Pendulums swing and will continue to do so.
I will stick my neck out and offer the following expectations I have of the coming years:
- Corporate venturing and general engagement in open innovation as a whole will remain strong, albeit the cyclical pattern of individual corporations coming in and out will continue. Over the last 7 years, the rise of the corporation in cleantech has had a strong European component, and a strong French one, from TOTAL Energy Ventures (now 7-8 years old) to ENGIE New Ventures (closer to 2 years old). Today, I see and feel the signals that the next wave of corporate venturing (albeit its forms and formats may be a bit different) will come from Asia, with China and Japan at the forefront of it.
- Private Wealth will remain critical as billionaires have the freedom to act as they please. With traditional investment homes (like bond and stock markets) offering unsatisfactory yield, the potential dry powder looking for homes in “private equity” (broadly defined) looks set to only get larger. Investments that have the potential to pay off with big impact, even if over and after a long gestation period, will surely be one such home. Breakthrough Energy Ventures is not the only such example of this, albeit the most visible and high profile one.

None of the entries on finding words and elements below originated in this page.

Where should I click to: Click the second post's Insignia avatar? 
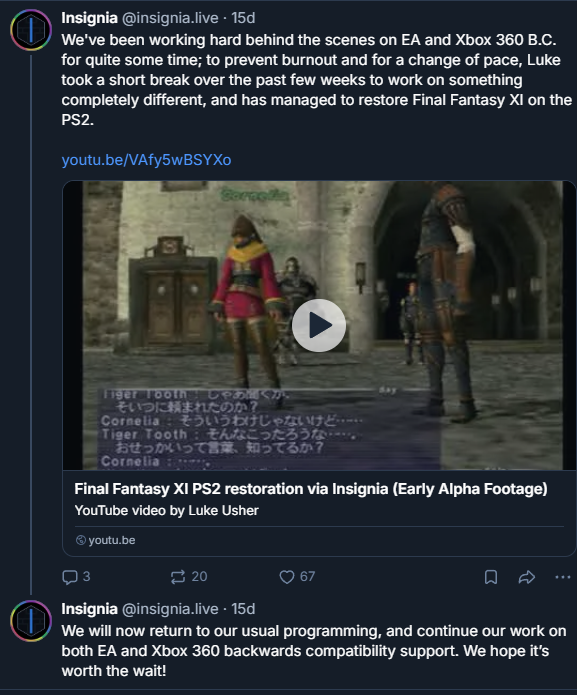coord(31,621)
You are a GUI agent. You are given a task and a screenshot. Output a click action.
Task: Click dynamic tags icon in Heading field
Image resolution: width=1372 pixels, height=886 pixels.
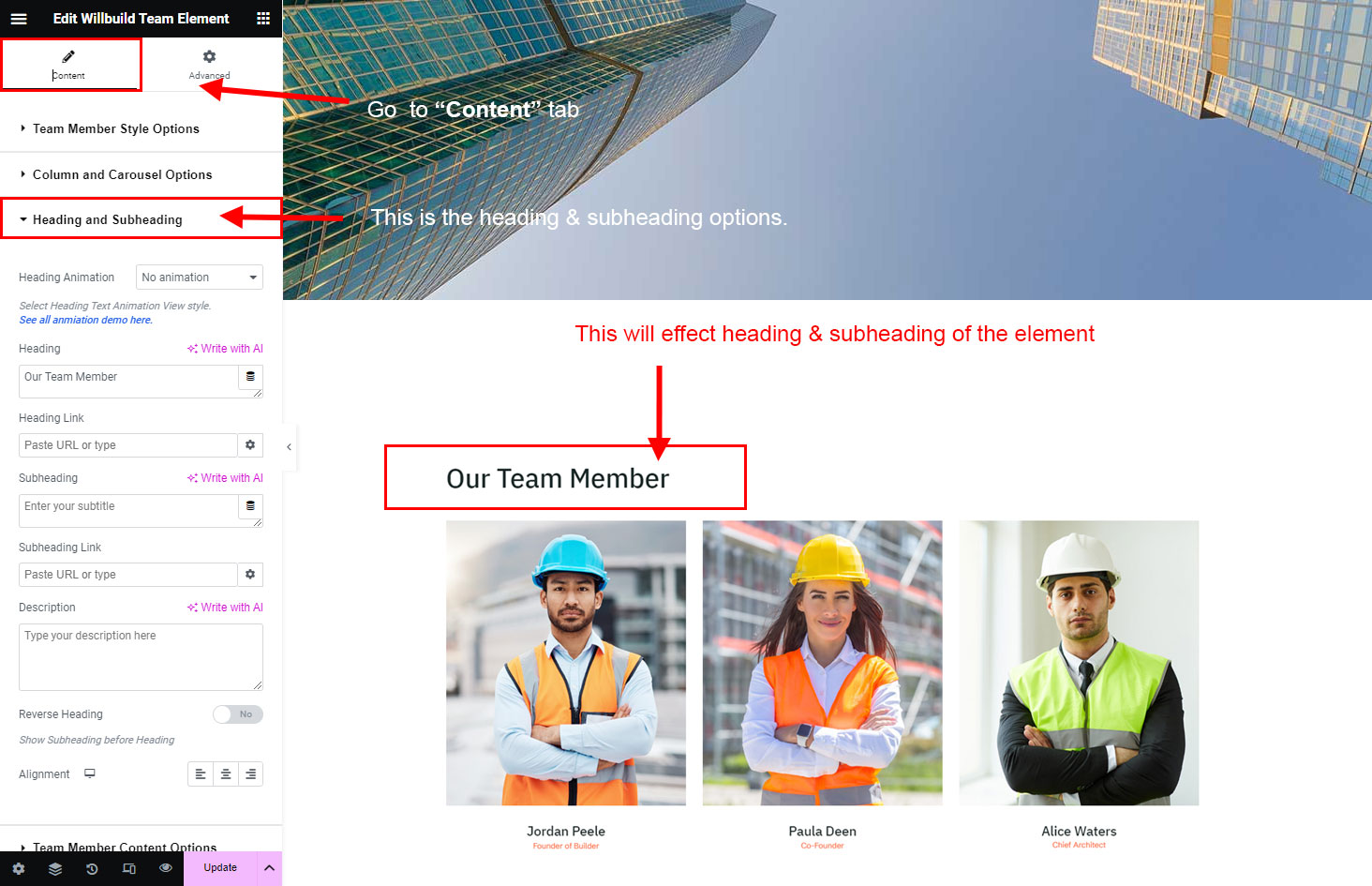pos(250,377)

- More traditional financial LPs will return to funds, once the case that there are 5-7 year realizable returns to be made within the “doing more with less” theme is better proven. Even today, I hear GPs remark that interest from financial LPs has increased over the last year. 2016 saw stronger M&A around “cleantech” businesses; more of the same will garner more attention and convert interest to action.
- The players funding innovation will have further diversified, geographically and industrially. And the models used will vary a lot and diversify further.
- I don’t expect the 20-year horizon of the BEV fund to be the last of longer-duration set-ups.
- Nor do I expect the OGCI to be the last CEO-led industry collaborative.
- I expect to see more new funds with more specific theses within the broad umbrella, as well as more generalists appearing in our tracking of the “doing more with less,” as cleantech becomes more mainstream and so increasingly indistinguishable from the normal way of doing things.
These trends are only positive for the longer-term health of the ecosystem, even if it will make the job of putting together syndicated deals ever more challenging.